- PROBLEM TO SOLVE
Every entry is to be printed again precisely as given.

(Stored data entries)
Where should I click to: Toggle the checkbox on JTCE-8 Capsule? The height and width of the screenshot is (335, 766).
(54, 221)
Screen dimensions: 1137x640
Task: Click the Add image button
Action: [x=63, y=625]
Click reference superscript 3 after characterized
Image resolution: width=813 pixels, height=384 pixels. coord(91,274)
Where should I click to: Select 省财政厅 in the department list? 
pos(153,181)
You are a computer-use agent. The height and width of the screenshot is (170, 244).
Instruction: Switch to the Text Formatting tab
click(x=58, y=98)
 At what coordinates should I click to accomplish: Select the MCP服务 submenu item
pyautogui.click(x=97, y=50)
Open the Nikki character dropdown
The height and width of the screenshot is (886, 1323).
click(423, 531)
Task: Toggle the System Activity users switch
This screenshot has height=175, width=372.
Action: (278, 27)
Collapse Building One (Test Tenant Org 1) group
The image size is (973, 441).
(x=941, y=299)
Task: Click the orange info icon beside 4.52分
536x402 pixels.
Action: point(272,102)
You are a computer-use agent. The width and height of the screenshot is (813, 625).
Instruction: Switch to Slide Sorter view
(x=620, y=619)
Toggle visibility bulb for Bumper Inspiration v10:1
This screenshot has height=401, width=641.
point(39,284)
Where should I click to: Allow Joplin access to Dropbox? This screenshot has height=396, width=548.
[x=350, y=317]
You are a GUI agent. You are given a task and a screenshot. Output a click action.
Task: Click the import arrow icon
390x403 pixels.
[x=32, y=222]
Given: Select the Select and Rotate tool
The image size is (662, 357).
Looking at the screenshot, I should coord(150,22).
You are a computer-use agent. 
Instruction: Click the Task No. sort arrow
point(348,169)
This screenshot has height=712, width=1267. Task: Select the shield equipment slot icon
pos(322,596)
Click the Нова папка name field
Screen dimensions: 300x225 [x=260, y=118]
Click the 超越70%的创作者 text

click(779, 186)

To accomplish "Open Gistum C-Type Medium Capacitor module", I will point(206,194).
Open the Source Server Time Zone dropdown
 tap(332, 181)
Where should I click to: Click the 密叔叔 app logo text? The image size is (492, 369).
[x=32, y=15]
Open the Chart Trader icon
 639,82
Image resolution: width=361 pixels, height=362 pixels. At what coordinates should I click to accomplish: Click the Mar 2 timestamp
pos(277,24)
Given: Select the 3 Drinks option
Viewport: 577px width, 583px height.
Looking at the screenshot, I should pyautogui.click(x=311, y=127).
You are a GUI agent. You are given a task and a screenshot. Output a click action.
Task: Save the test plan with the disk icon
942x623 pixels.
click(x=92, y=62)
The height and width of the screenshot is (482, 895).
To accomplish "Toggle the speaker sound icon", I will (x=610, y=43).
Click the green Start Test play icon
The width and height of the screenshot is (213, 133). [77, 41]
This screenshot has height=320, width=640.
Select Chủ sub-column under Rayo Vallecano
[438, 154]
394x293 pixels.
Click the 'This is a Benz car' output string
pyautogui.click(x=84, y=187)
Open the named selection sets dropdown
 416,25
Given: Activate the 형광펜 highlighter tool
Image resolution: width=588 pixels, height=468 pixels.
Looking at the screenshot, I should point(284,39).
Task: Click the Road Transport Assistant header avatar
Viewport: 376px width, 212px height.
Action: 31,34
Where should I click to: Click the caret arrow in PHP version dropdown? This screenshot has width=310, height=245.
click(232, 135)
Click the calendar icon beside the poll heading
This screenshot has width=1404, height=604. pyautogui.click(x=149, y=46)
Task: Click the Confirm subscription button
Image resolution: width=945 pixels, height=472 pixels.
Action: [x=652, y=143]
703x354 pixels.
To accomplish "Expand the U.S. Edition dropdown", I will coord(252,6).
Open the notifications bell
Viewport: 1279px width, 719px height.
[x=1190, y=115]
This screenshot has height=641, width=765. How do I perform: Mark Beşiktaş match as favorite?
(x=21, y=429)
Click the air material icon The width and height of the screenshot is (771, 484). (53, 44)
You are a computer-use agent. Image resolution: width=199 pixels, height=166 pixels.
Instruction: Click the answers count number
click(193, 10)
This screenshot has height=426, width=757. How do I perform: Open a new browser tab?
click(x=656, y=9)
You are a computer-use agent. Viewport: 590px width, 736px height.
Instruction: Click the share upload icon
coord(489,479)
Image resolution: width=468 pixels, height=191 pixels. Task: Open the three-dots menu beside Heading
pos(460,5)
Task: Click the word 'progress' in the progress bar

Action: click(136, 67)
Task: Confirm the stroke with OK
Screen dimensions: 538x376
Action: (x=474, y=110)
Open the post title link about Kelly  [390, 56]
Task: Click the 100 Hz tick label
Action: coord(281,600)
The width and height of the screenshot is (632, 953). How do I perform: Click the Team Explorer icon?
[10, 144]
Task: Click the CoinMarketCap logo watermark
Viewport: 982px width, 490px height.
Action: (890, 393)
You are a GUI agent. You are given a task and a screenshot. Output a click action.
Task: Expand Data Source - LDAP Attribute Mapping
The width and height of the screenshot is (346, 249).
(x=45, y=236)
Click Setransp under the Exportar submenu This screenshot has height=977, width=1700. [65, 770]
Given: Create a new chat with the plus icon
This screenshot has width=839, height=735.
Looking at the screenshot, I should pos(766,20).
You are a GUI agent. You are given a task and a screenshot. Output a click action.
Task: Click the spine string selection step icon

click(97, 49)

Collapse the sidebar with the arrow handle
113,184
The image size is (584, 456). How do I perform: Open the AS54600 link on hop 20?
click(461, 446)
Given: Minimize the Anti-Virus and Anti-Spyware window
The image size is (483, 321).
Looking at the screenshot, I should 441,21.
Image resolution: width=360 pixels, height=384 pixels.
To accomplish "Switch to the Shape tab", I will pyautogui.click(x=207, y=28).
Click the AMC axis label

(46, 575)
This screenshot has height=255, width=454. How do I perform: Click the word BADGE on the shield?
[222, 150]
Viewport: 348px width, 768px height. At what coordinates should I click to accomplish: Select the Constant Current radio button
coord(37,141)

- WRITTEN RESPONSE
Where should I click to: Toggle the checkbox on JTCE-8 Capsule? The height and width of the screenshot is (335, 766).
(54, 221)
Screen dimensions: 1137x640
Task: Click the Add image button
Action: [x=63, y=625]
Click reference superscript 3 after characterized
Image resolution: width=813 pixels, height=384 pixels. coord(91,274)
Where should I click to: Select 省财政厅 in the department list? 
pos(153,181)
You are a computer-use agent. The height and width of the screenshot is (170, 244).
Instruction: Switch to the Text Formatting tab
click(x=58, y=98)
 At what coordinates should I click to accomplish: Select the MCP服务 submenu item
pyautogui.click(x=97, y=50)
Open the Nikki character dropdown
The height and width of the screenshot is (886, 1323).
click(423, 531)
Task: Toggle the System Activity users switch
This screenshot has height=175, width=372.
Action: (278, 27)
Collapse Building One (Test Tenant Org 1) group
The image size is (973, 441).
(x=941, y=299)
Task: Click the orange info icon beside 4.52分
536x402 pixels.
Action: point(272,102)
You are a computer-use agent. The width and height of the screenshot is (813, 625).
Instruction: Switch to Slide Sorter view
(x=620, y=619)
Toggle visibility bulb for Bumper Inspiration v10:1
This screenshot has height=401, width=641.
point(39,284)
Where should I click to: Allow Joplin access to Dropbox? This screenshot has height=396, width=548.
[x=350, y=317]
You are a GUI agent. You are given a task and a screenshot. Output a click action.
Task: Click the import arrow icon
390x403 pixels.
[x=32, y=222]
Given: Select the Select and Rotate tool
The image size is (662, 357).
Looking at the screenshot, I should coord(150,22).
You are a computer-use agent. 
Instruction: Click the Task No. sort arrow
point(348,169)
This screenshot has height=712, width=1267. Task: Select the shield equipment slot icon
pos(322,596)
Click the Нова папка name field
Screen dimensions: 300x225 [x=260, y=118]
Click the 超越70%的创作者 text

click(779, 186)

To accomplish "Open Gistum C-Type Medium Capacitor module", I will point(206,194).
Open the Source Server Time Zone dropdown
 tap(332, 181)
Where should I click to: Click the 密叔叔 app logo text? The image size is (492, 369).
[x=32, y=15]
Open the Chart Trader icon
 639,82
Image resolution: width=361 pixels, height=362 pixels. At what coordinates should I click to accomplish: Click the Mar 2 timestamp
pos(277,24)
Given: Select the 3 Drinks option
Viewport: 577px width, 583px height.
Looking at the screenshot, I should pyautogui.click(x=311, y=127).
You are a GUI agent. You are given a task and a screenshot. Output a click action.
Task: Save the test plan with the disk icon
942x623 pixels.
click(x=92, y=62)
The height and width of the screenshot is (482, 895).
To accomplish "Toggle the speaker sound icon", I will (x=610, y=43).
Click the green Start Test play icon
The width and height of the screenshot is (213, 133). [77, 41]
This screenshot has height=320, width=640.
Select Chủ sub-column under Rayo Vallecano
[438, 154]
394x293 pixels.
Click the 'This is a Benz car' output string
pyautogui.click(x=84, y=187)
Open the named selection sets dropdown
 416,25
Given: Activate the 형광펜 highlighter tool
Image resolution: width=588 pixels, height=468 pixels.
Looking at the screenshot, I should point(284,39).
Task: Click the Road Transport Assistant header avatar
Viewport: 376px width, 212px height.
Action: 31,34
Where should I click to: Click the caret arrow in PHP version dropdown? This screenshot has width=310, height=245.
click(232, 135)
Click the calendar icon beside the poll heading
This screenshot has width=1404, height=604. pyautogui.click(x=149, y=46)
Task: Click the Confirm subscription button
Image resolution: width=945 pixels, height=472 pixels.
Action: [x=652, y=143]
703x354 pixels.
To accomplish "Expand the U.S. Edition dropdown", I will coord(252,6).
Open the notifications bell
Viewport: 1279px width, 719px height.
[x=1190, y=115]
This screenshot has height=641, width=765. How do I perform: Mark Beşiktaş match as favorite?
(x=21, y=429)
Click the air material icon The width and height of the screenshot is (771, 484). (53, 44)
You are a computer-use agent. Image resolution: width=199 pixels, height=166 pixels.
Instruction: Click the answers count number
click(193, 10)
This screenshot has height=426, width=757. How do I perform: Open a new browser tab?
click(x=656, y=9)
You are a computer-use agent. Viewport: 590px width, 736px height.
Instruction: Click the share upload icon
coord(489,479)
Image resolution: width=468 pixels, height=191 pixels. Task: Open the three-dots menu beside Heading
pos(460,5)
Task: Click the word 'progress' in the progress bar

Action: click(136, 67)
Task: Confirm the stroke with OK
Screen dimensions: 538x376
Action: (x=474, y=110)
Open the post title link about Kelly  [390, 56]
Task: Click the 100 Hz tick label
Action: coord(281,600)
The width and height of the screenshot is (632, 953). How do I perform: Click the Team Explorer icon?
[10, 144]
Task: Click the CoinMarketCap logo watermark
Viewport: 982px width, 490px height.
Action: (890, 393)
You are a GUI agent. You are given a task and a screenshot. Output a click action.
Task: Expand Data Source - LDAP Attribute Mapping
The width and height of the screenshot is (346, 249).
(x=45, y=236)
Click Setransp under the Exportar submenu This screenshot has height=977, width=1700. [65, 770]
Given: Create a new chat with the plus icon
This screenshot has width=839, height=735.
Looking at the screenshot, I should pos(766,20).
You are a GUI agent. You are given a task and a screenshot. Output a click action.
Task: Click the spine string selection step icon

click(97, 49)

Collapse the sidebar with the arrow handle
113,184
The image size is (584, 456). How do I perform: Open the AS54600 link on hop 20?
click(461, 446)
Given: Minimize the Anti-Virus and Anti-Spyware window
The image size is (483, 321).
Looking at the screenshot, I should 441,21.
Image resolution: width=360 pixels, height=384 pixels.
To accomplish "Switch to the Shape tab", I will pyautogui.click(x=207, y=28).
Click the AMC axis label

(46, 575)
This screenshot has height=255, width=454. How do I perform: Click the word BADGE on the shield?
[222, 150]
Viewport: 348px width, 768px height. At what coordinates should I click to accomplish: Select the Constant Current radio button
coord(37,141)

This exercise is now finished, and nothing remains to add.